(Exercise details):
Retype the material from the line with "Screen dimensions: 1342x896" up to and including the line with "the hand pan", with the pictures left out.

(Supplied information):
start

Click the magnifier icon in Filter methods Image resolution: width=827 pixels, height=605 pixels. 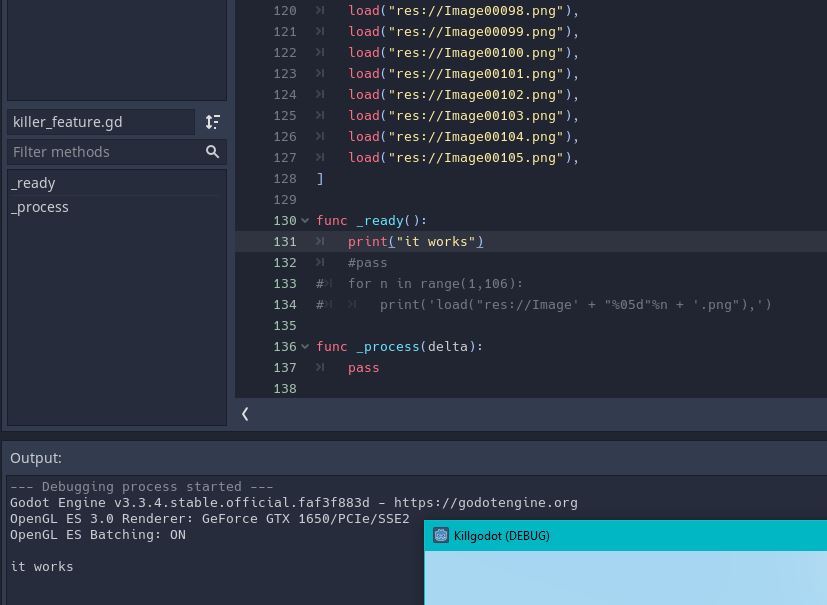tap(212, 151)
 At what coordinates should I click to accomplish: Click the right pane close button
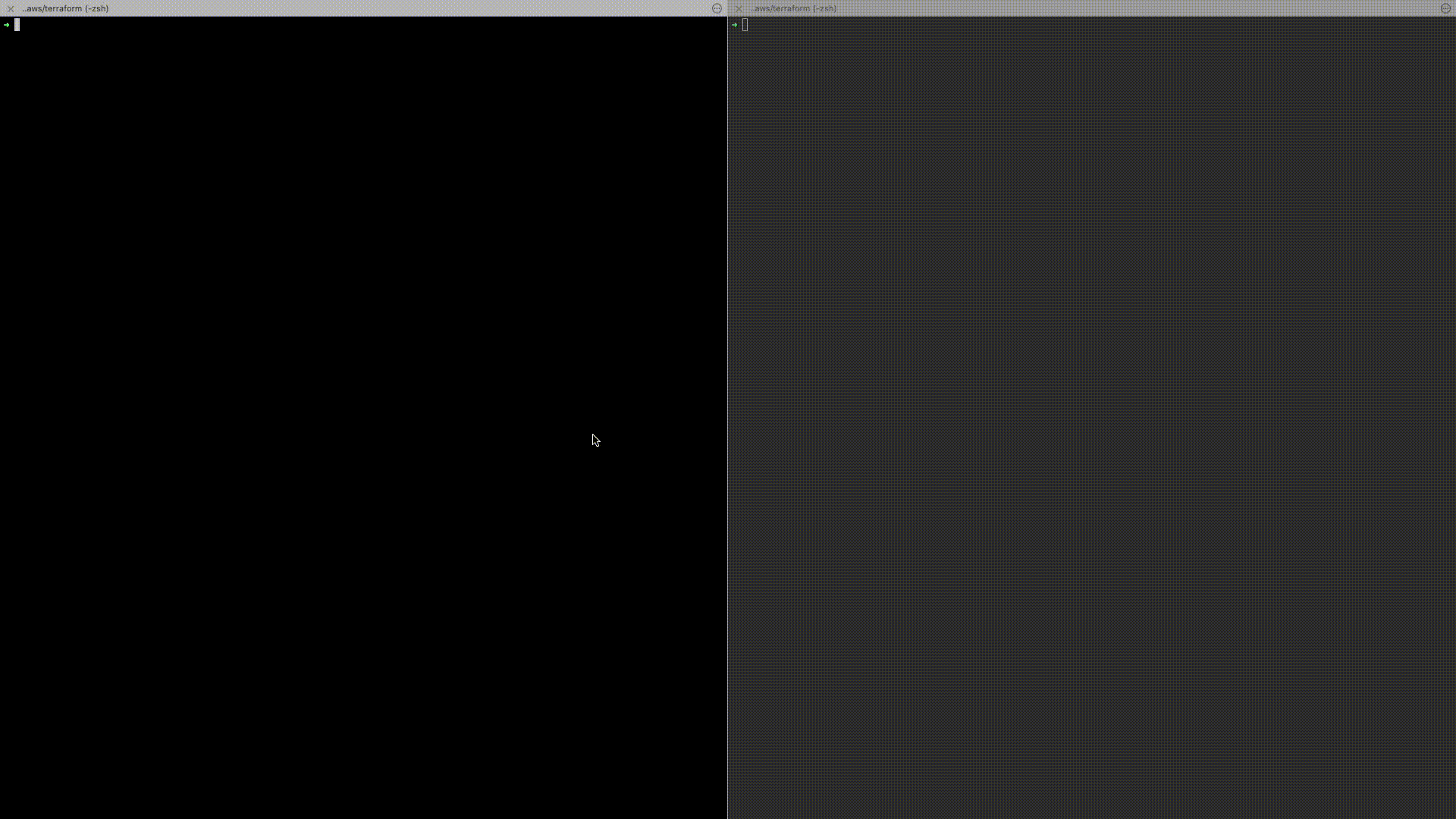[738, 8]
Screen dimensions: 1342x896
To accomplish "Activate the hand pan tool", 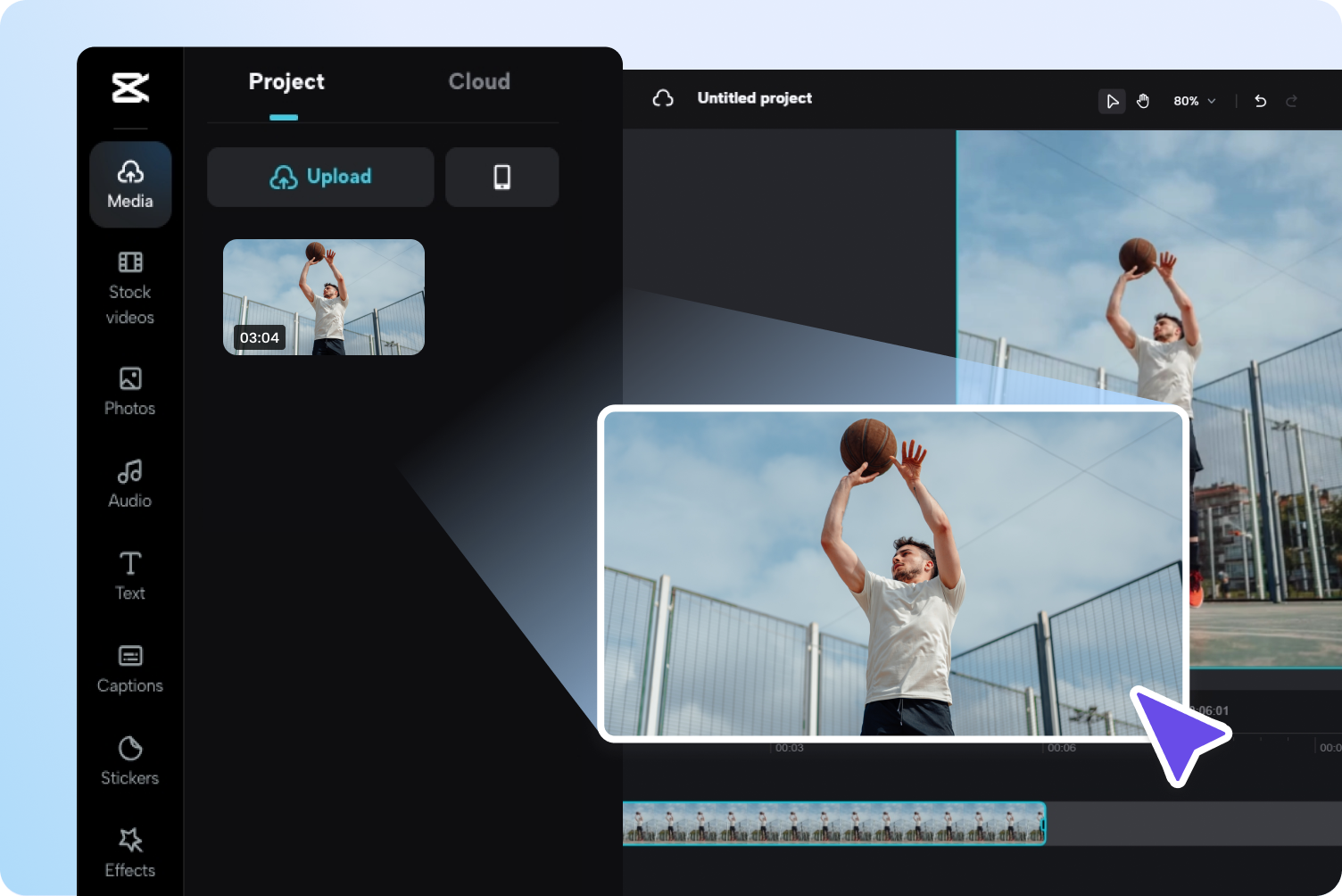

end
start

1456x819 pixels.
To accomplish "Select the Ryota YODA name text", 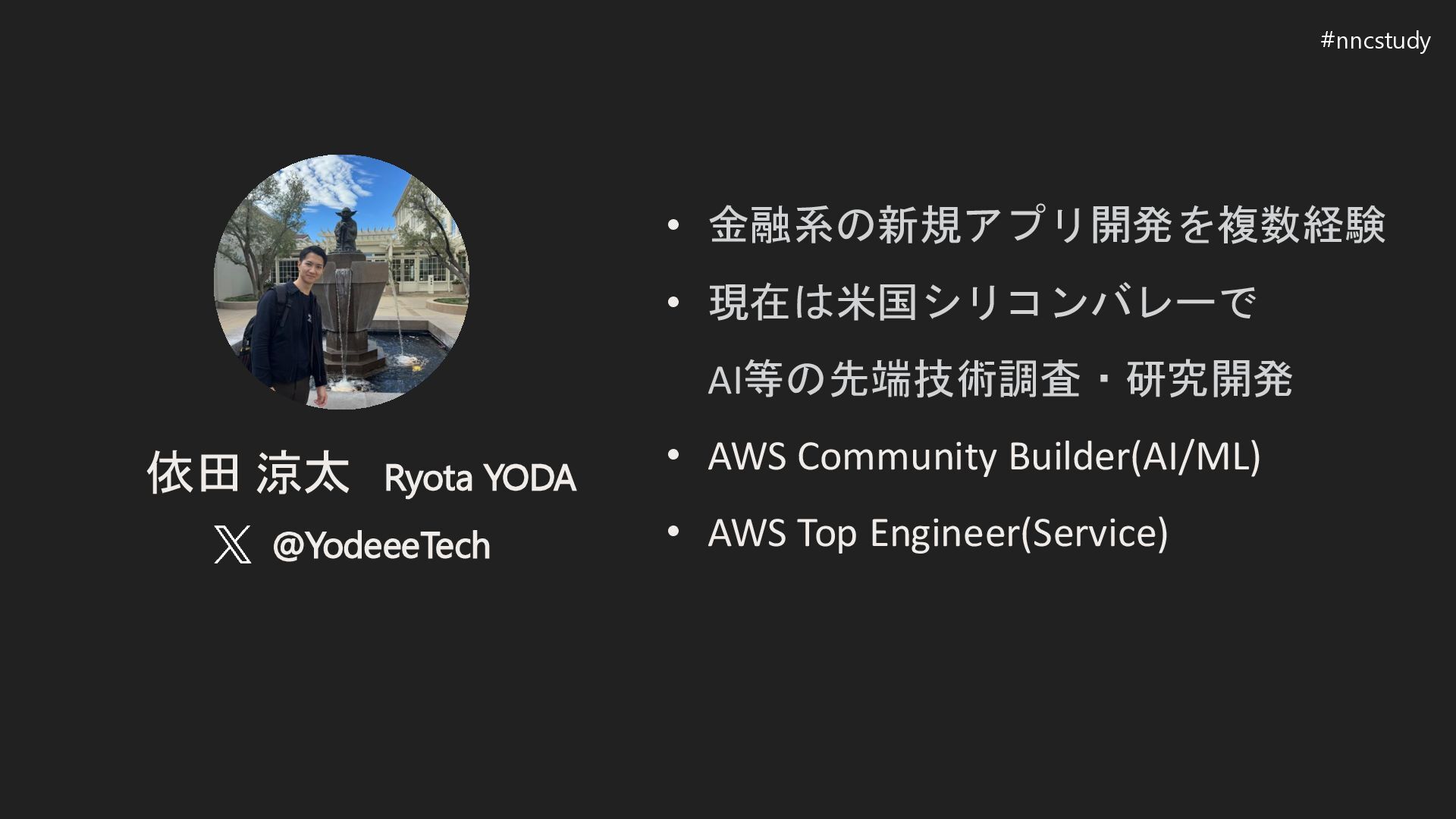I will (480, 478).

end
start

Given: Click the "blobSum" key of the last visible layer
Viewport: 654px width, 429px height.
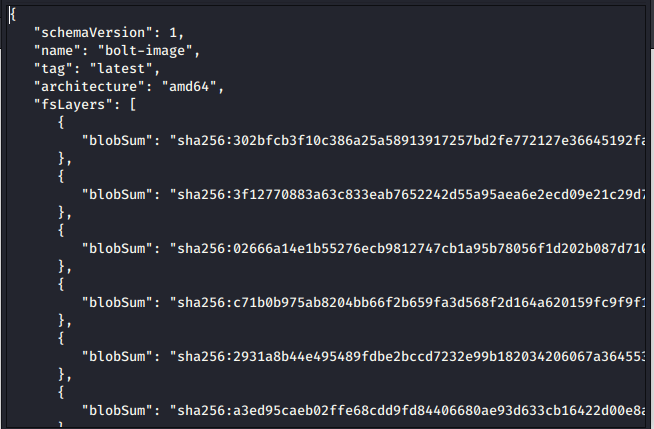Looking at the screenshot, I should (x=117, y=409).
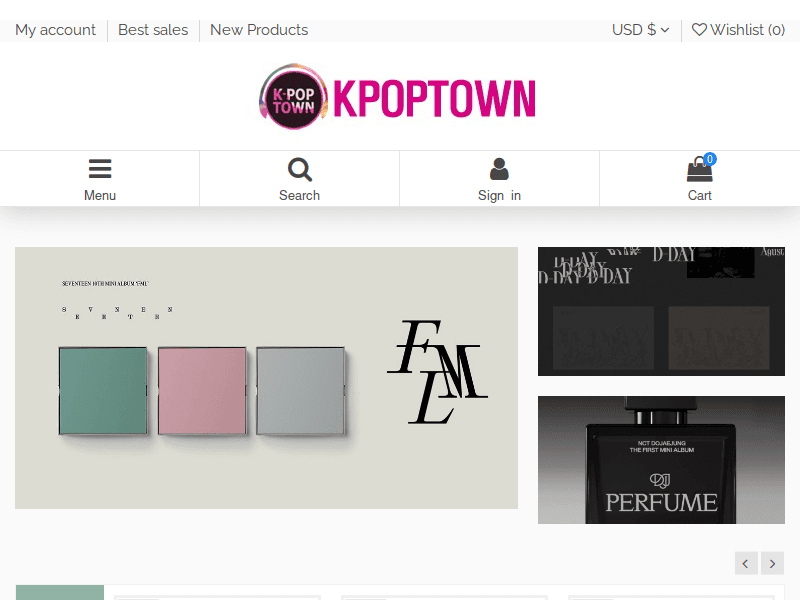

end

(Exercise output):
Screen dimensions: 1342x896
To accomplish "Activate the hand pan tool", 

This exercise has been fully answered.